Texto extraído:

"""

Como el videojuego Abzû (2016) o algunas instalaciones de realidad virtual que se han puesto en festivales, la prioridad es lo vivencial y su desenvolvimiento va de la mano con el desplazarse por varios estados de ánimos o lugares sugeridos del inconsciente. El río no es solo símbolo de lo pasajero y el paso del tiempo, de lo que se renueva constantemente, sino que en él se ven barcos abandonados, ruinas industriales o personajes solitarios, como fantasmas que quedaron en el camino; más que un mero significante, el río es un lugar generador de ellos. El pasar de los días está editado de tal manera que los tripulantes y el público atraviesan un gran día nublado, un gran día de sol, un gran momento de ocaso y una gran noche. El mismo barco que nos alberga por momentos es refugio, mirador, edificio andante con historias, ser viviente que respira, máquina que necesita reparación, lugar vacío y tenebroso. La película apunta su catalejo a la cartografía del yo, no solo en servicio del espectador sino también para dejar entrever indicios de las vidas personales de los navegantes, algunos de los cuales siguen una tradición familiar o deben sacrificar parte de su vida hogareña por necesidad.

"""

Consigna A: Según el texto sobre la película, ¿qué cuatro grandes momentos atraviesan los tripulantes y el público?
Consigna B: Por favor, prolonga el texto sobre la película con las oraciones que seguirían a su última frase.

Sección de datos:
"""

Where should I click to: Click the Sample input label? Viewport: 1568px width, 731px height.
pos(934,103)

"""
"""

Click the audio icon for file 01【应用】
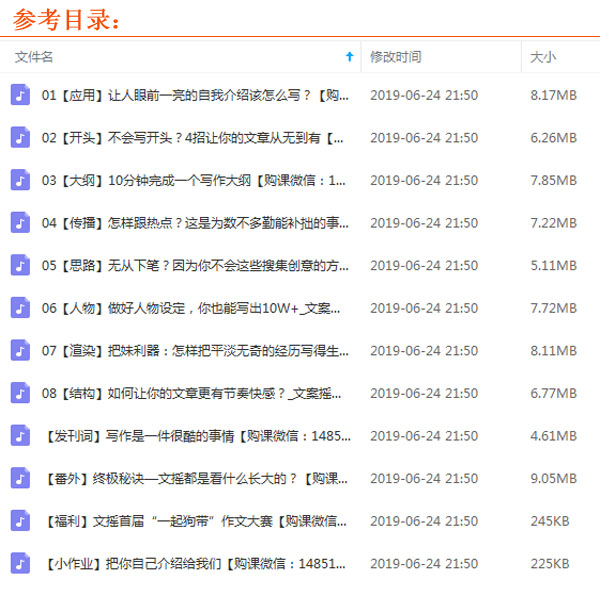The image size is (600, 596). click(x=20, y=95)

"""

Respuesta A: Un gran día nublado, un gran día de sol, un gran momento de ocaso y una gran noche.

Respuesta B:
 

 

A diferencia de los títulos mencionadas, sin embargo, Vida a bordo se ciñe al perímetro del barco y su búsqueda de impacto es modesta. La sensación de pasajero no solo emerge del contenido y la intención, sino en lo reservado que es en sus tiempos y su técnica. No hay tomas de drone o una insistencia en lo épico; el filme, de 70 minutos, es una bitácora del viaje desde el punto de vista de un observador con imaginación poética. Como insinúa la escena inicial anteriormente descrita, es posible decir que Mazza quisiera recordarnos aquí y allá que, a la par con él y su equipo, estamos de acompañantes: son varias las instancias que generan un quiebre con la ilusión cinematográfica. Si en la pieza artística-documental conviven cierta representación de lo real con proyecciones de lo abstracto, eso significa que los tripulantes pueden mirar directo a la cámara, al espectador, cuando este se estaba perdiendo en lo sensorial y evocador de una secuencia. Surge la pregunta de qué hubiera perdido o ganado la producción al contar con más recursos o de haber reforzado la invisibilidad de su presencia. No es que haya una carencia; las tomas nocturnas en general, ni que hablar el montaje de la tripulación haciendo mantenimiento en un ecosistema que remite a una nave espacial, son espectaculares. Por otro lado, en la escena en que se ve un incencio a la distancia, parte climática de la etapa oscura del viaje, la ilusión se rompe tal vez demasiado mientras el camarógrafo parece luchar un poco con la cámara para capturar el evento (tal vez estoy equivocado y fue hecho así a propósito). Resta un tanto de inmersión aunque, es verdad, nos involucra de otra manera.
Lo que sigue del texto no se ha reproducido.